**BEREITGESTELLTER AUSZUG**
..........
# Sondermodus in eine Sicherheitsfunktion integrieren



## FMSAVE (17 Juni 2020)

Hallo Forum Community,

nach dem ich schon eine Weile still in diesem Forum mitlese und auch schon einige sehr gute Tipps nutzen konnte, habe ich meine erste Fragestellung an die Community. Ich hoffe es kann mir geholfen werden.

Beschreibung:
- In einem hydraulischen Prüfstand werden Blöcke mit Hydrauliköl verschieden Prüfungsprozeduren unterzogen, dabei wird ein Hochdruck und Volumenstrom erzeigt. Der Prüfer stellt während der Prüfung die verschiedenen Ventile im Block ein und muss daher unmittelbar an die Prüflingsadaption hineingreifen, dazu öffnet er die Schutzhaube.

Sicherheitsfunktion Hochdrucktest aktuell:
Sensor: - Sicherheitszuhaltung mit PLe
            - Zweikanaliger Druckschalter mit PLd

Logik: eine CPU mit PLe

Aktoren: Verschiedene Schütze für die E-Motoren/Pumpen mit Rückmeldekontakten

Programmierung: 
Haube muss geschlossen sein, Hochdrucktest wird gefahren, wird mit Druckschalter über eine bestimmte Zeit Hochdruck sensiert, ist die Hochdruckprüfung erfolgreich und und die Haube kann im weiteren Prüflauf geöffnet werden.
..........
(Einträge zu Text und Elementposition)
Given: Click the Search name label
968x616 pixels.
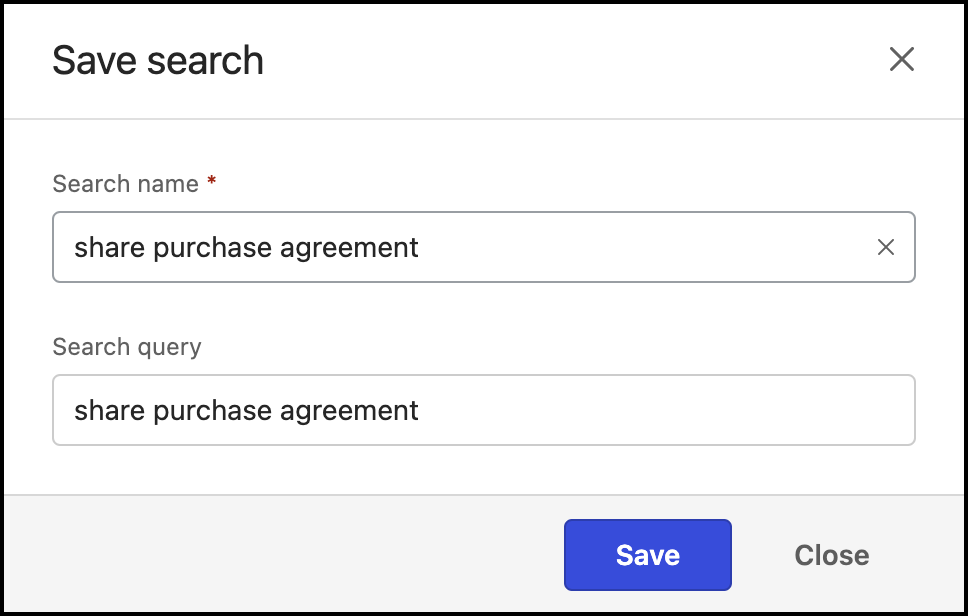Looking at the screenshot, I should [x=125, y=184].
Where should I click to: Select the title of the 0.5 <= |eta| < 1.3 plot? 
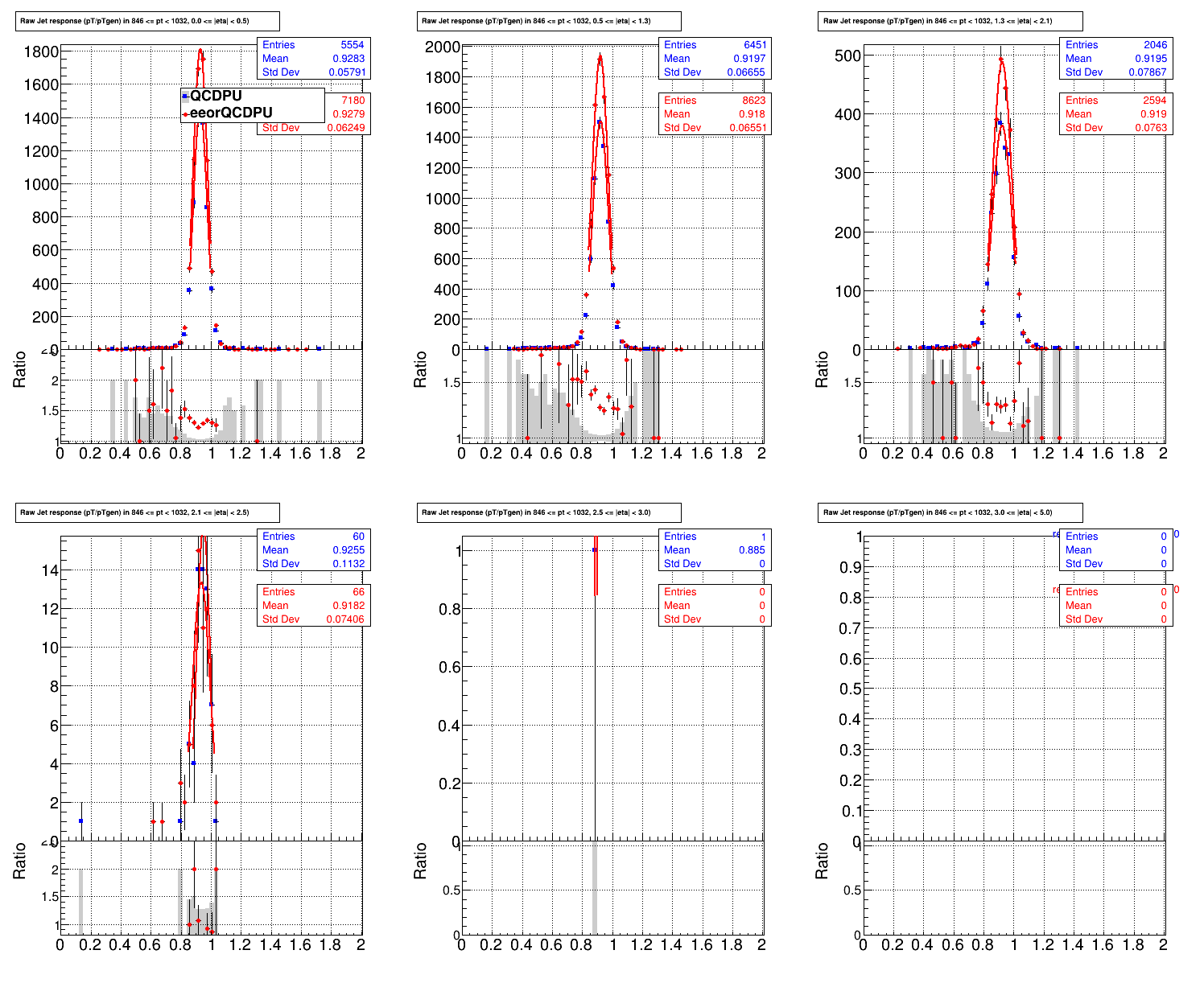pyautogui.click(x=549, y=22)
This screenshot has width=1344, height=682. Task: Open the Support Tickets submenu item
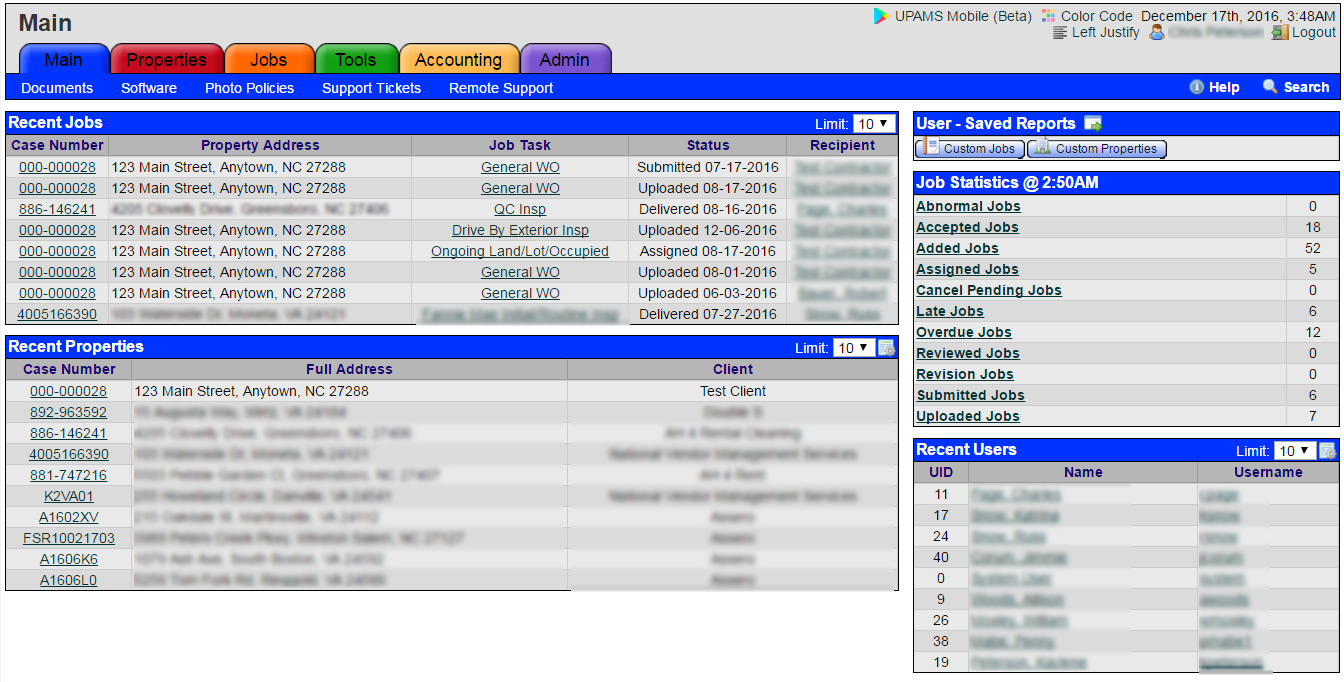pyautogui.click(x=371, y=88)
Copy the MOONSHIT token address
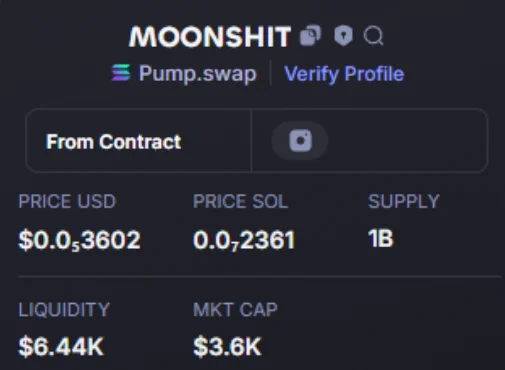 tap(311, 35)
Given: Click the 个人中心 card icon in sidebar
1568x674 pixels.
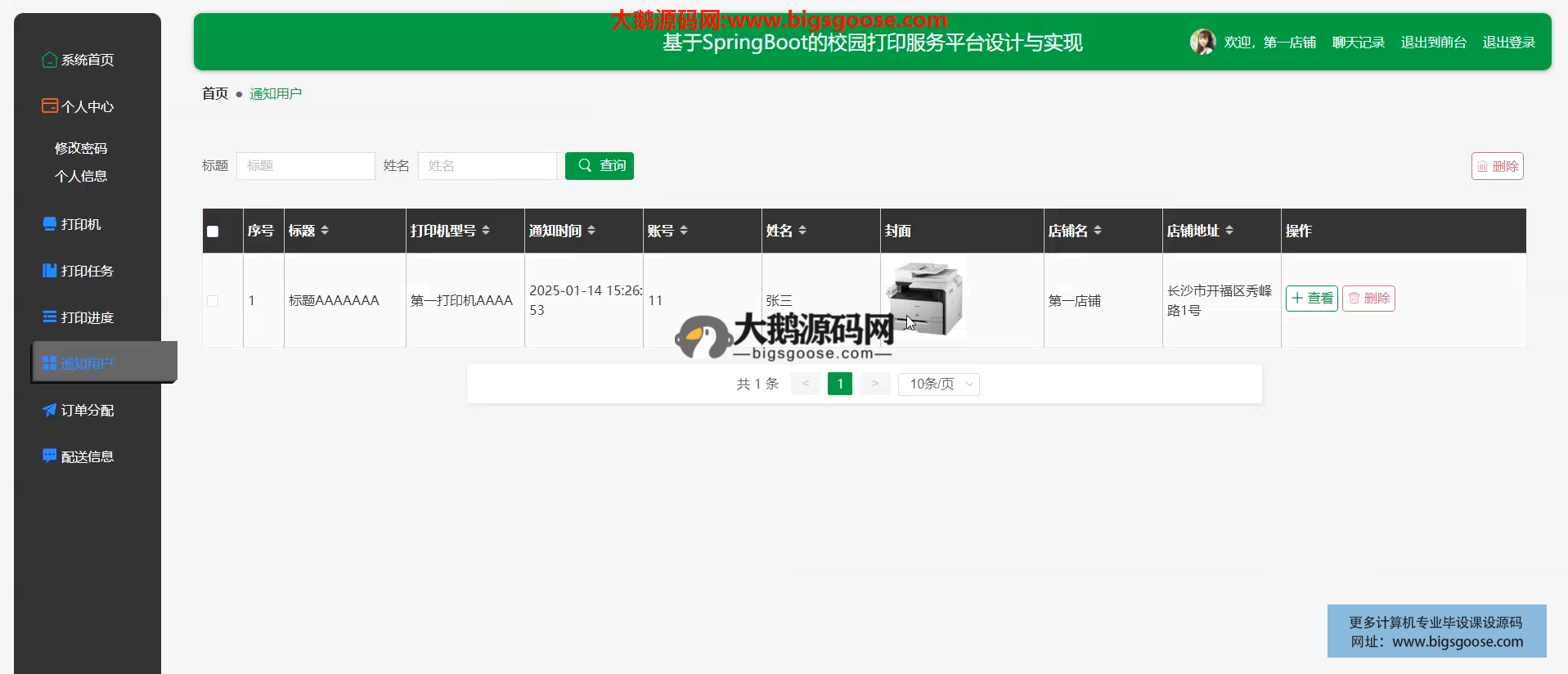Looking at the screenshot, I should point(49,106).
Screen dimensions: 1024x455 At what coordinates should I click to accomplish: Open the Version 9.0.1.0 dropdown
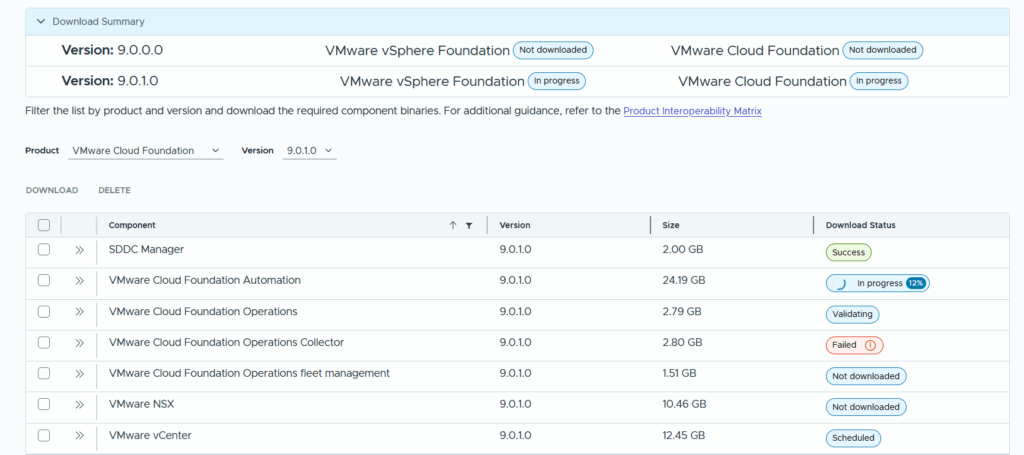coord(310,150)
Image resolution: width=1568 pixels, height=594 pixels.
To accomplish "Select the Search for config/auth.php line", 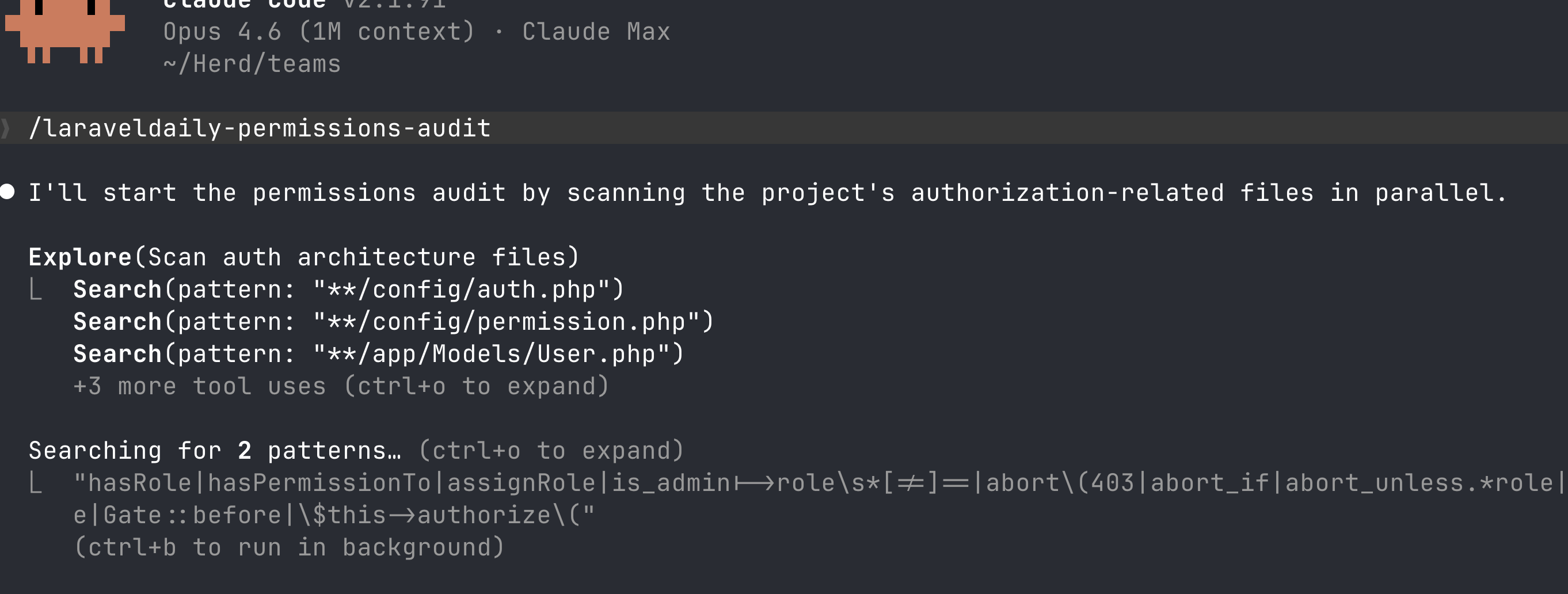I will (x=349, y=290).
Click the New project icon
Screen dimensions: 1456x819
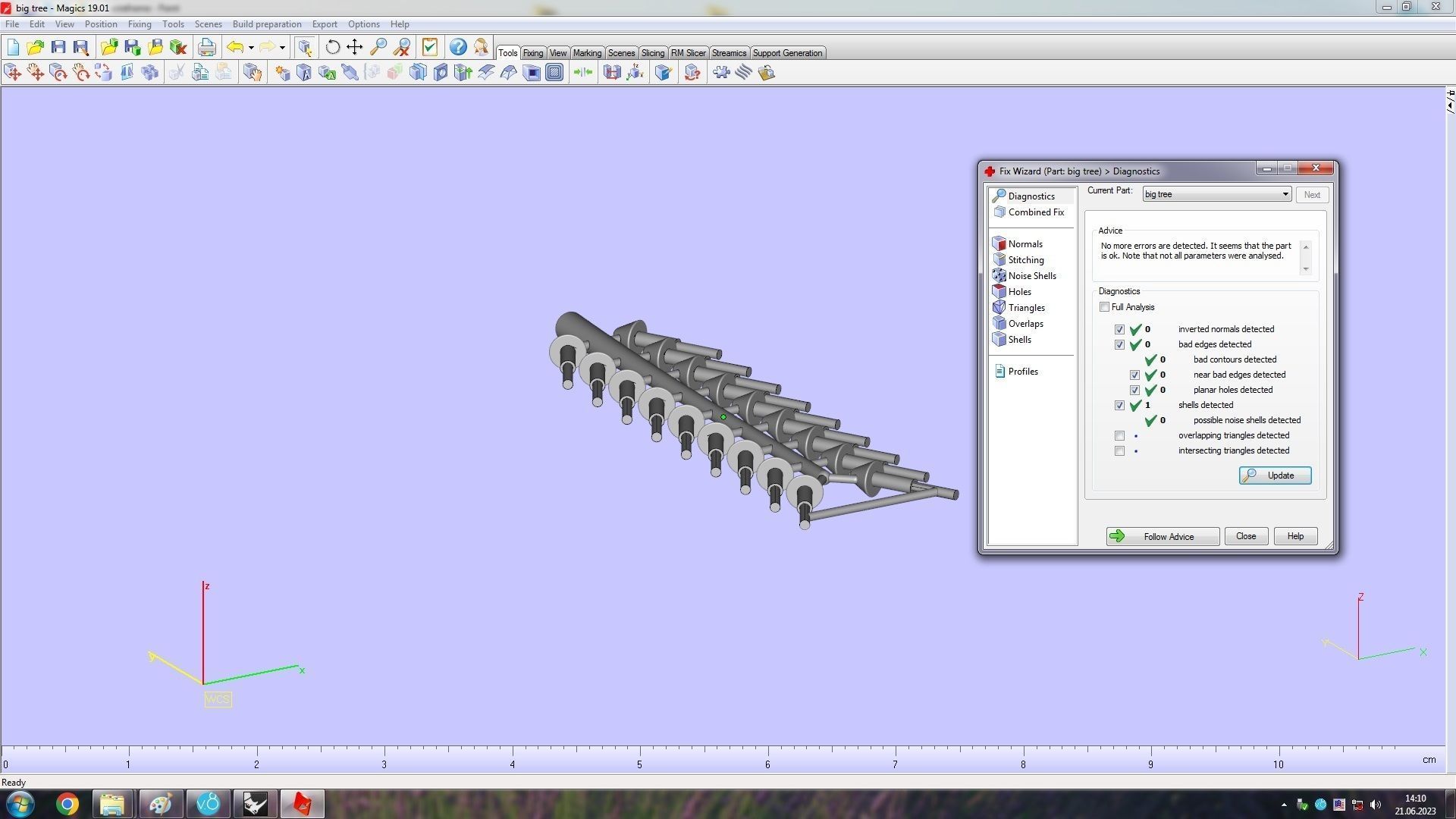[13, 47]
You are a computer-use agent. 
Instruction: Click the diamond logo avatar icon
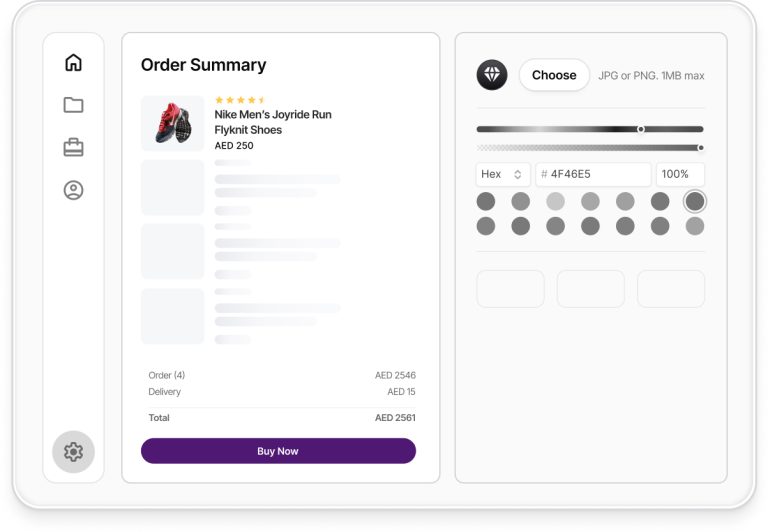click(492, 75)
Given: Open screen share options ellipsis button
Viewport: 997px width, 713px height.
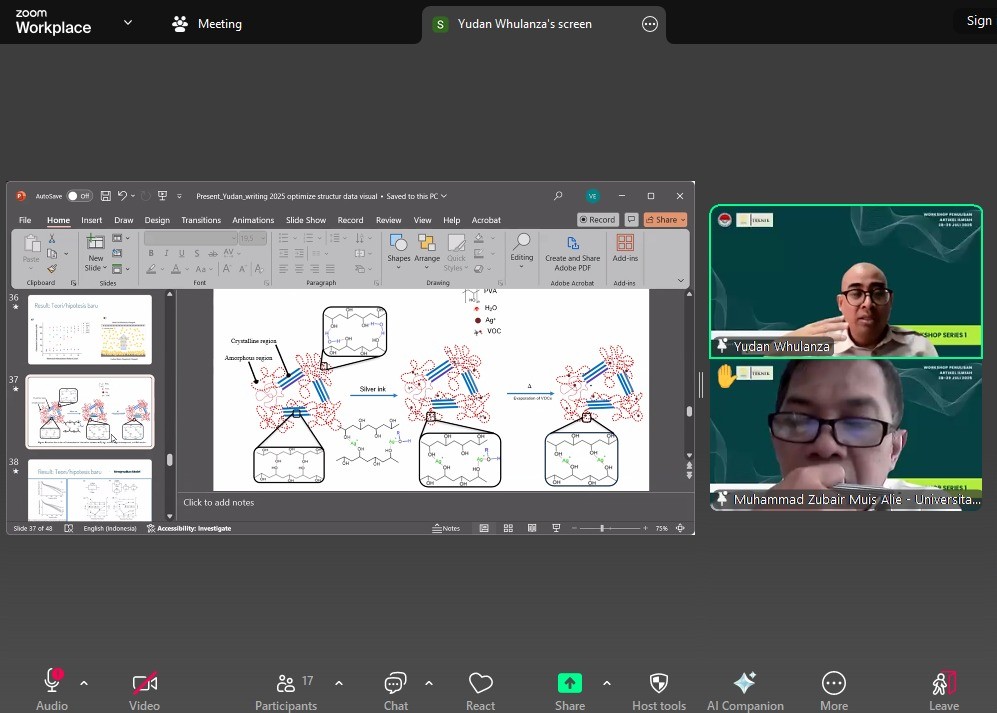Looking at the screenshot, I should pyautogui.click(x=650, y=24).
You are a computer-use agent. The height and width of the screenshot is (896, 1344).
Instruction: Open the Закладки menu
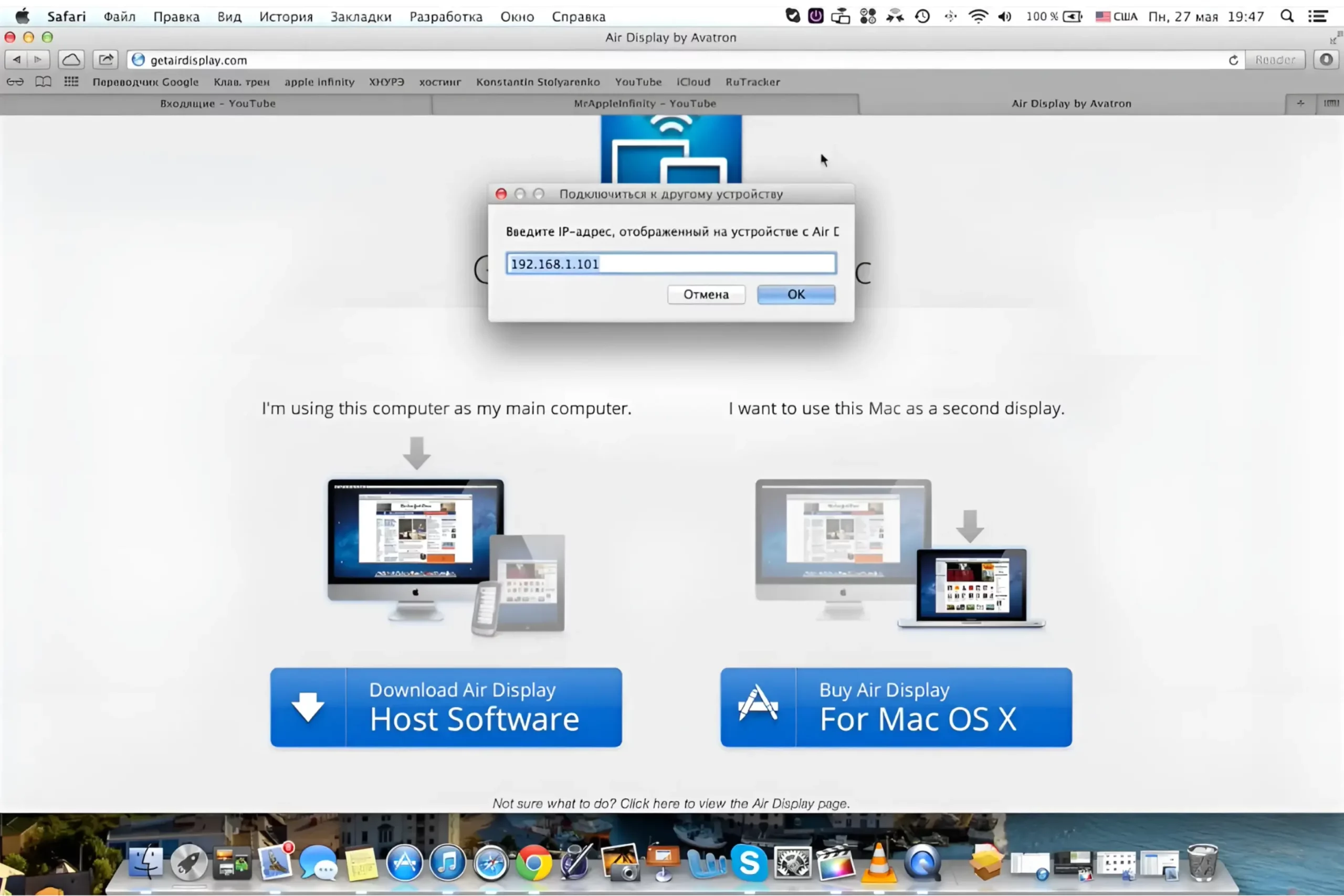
..........
**AUSZUFÜHRENDE AUFGABE**
Gib einen Abschnitt aus dem Forumsbeitrag über den hydraulischen Prüfstand wortgetreu wieder. Beginne bei den Worten „Logik: eine CPU“ und höre nach „Prüflauf geöffnet werden.“ auf.

**ANTWORT**
Logik: eine CPU mit PLe

Aktoren: Verschiedene Schütze für die E-Motoren/Pumpen mit Rückmeldekontakten

Programmierung: 
Haube muss geschlossen sein, Hochdrucktest wird gefahren, wird mit Druckschalter über eine bestimmte Zeit Hochdruck sensiert, ist die Hochdruckprüfung erfolgreich und und die Haube kann im weiteren Prüflauf geöffnet werden.